**Records for this task**
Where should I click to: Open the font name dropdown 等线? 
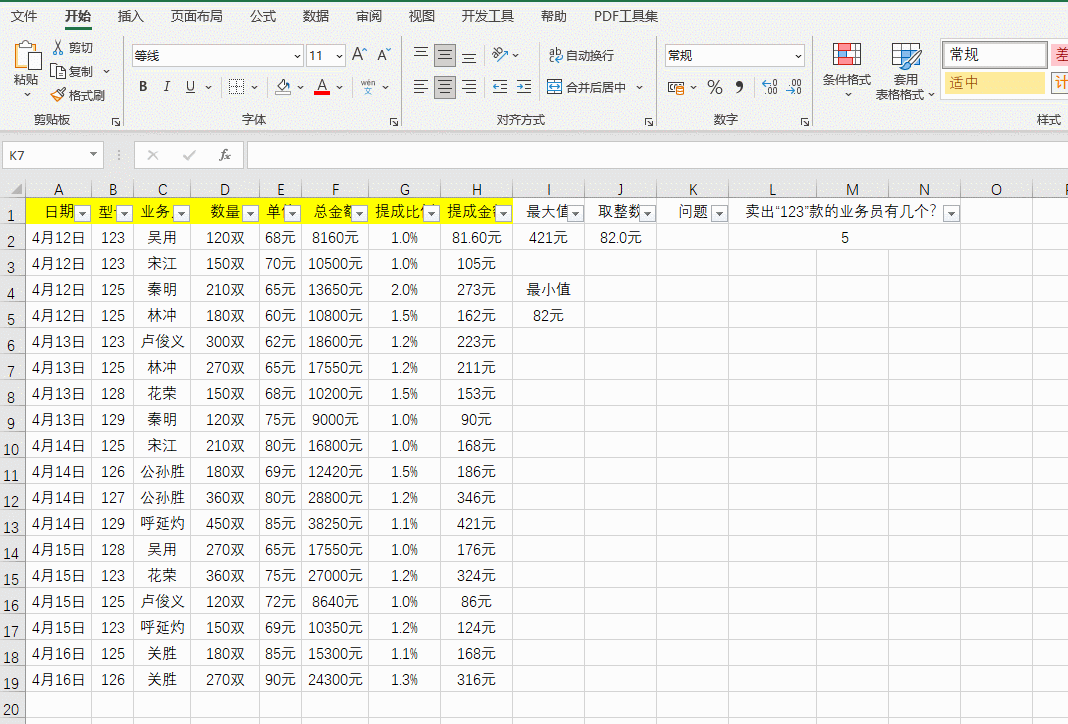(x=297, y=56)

--

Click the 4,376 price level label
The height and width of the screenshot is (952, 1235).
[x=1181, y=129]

--

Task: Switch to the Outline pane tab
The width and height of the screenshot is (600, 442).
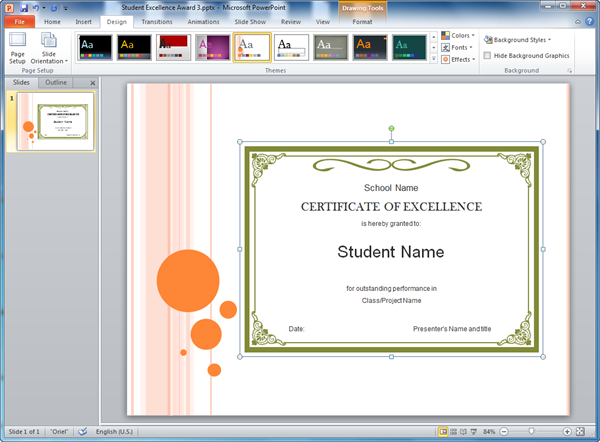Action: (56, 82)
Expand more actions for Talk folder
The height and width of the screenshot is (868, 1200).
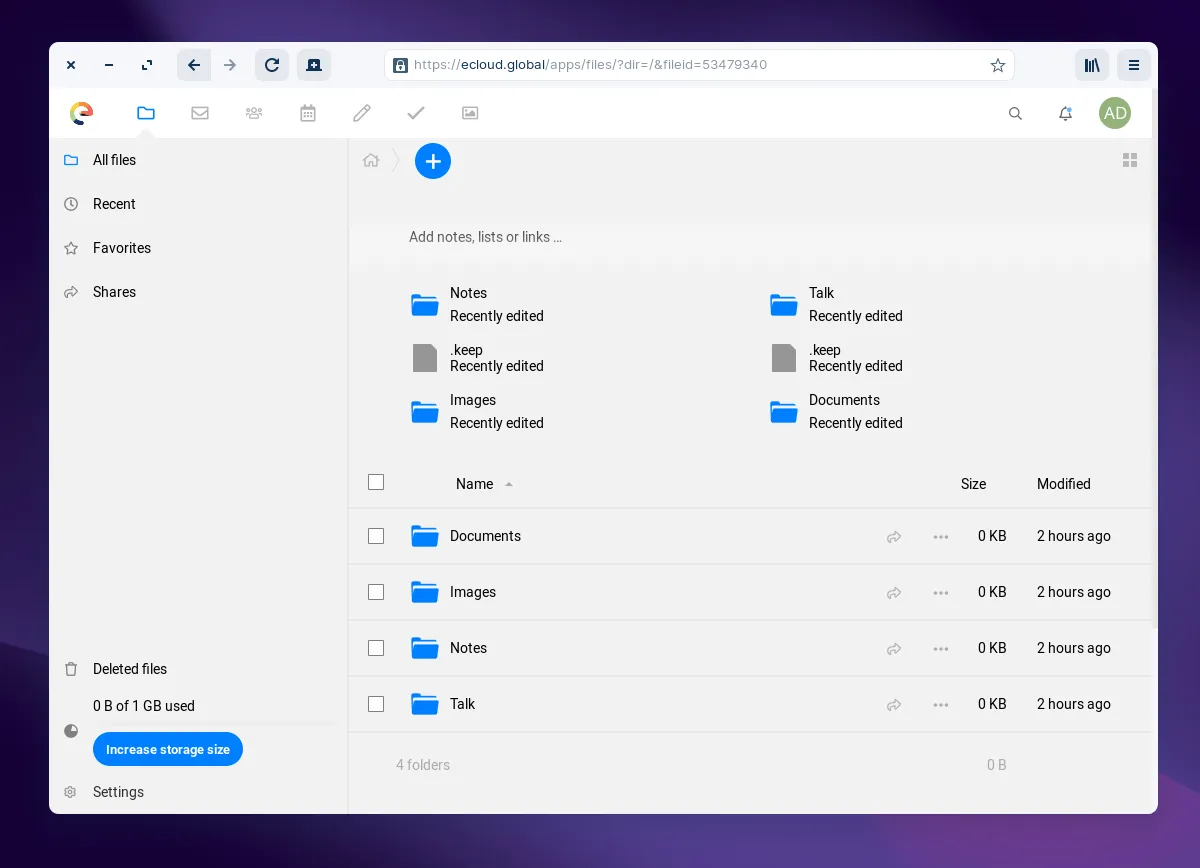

**Exercise instructions**
Output, from the data above, the lines from the line with "Expand more actions for Talk folder" to the line with "The height and width of the screenshot is (868, 1200)." exactly as they stand, both ends included and nothing else.

**Solution to this task**
Expand more actions for Talk folder
The height and width of the screenshot is (868, 1200).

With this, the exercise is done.